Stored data
※

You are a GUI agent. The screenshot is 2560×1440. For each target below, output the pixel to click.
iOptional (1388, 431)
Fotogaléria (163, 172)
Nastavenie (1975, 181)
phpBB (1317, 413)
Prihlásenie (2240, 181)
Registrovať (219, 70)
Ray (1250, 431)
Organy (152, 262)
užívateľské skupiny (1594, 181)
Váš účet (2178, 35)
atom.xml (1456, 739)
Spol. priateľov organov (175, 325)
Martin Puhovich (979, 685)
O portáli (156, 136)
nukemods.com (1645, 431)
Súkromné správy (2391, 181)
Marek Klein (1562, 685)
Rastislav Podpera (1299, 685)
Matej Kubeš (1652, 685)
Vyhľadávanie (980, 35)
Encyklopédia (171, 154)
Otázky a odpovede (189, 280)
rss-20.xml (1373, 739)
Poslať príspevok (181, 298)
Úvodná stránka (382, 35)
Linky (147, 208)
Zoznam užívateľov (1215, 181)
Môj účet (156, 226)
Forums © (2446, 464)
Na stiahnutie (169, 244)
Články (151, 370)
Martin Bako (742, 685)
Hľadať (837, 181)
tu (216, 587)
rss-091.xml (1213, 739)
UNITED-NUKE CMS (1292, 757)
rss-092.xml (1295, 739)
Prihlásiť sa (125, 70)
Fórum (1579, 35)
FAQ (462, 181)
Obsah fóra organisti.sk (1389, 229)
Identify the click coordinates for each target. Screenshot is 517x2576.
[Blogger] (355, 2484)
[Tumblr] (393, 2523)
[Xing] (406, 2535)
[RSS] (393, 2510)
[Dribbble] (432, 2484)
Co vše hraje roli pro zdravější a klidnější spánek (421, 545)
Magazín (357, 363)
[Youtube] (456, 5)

※

■ Assignment:
Each line of the entries holding the string "target" should be found and copied.

■ Your response:
You are a GUI agent. The screenshot is 2560×1440. For each target below, output the pixel to click.
Identify the click coordinates for each target. Screenshot is 517x2576.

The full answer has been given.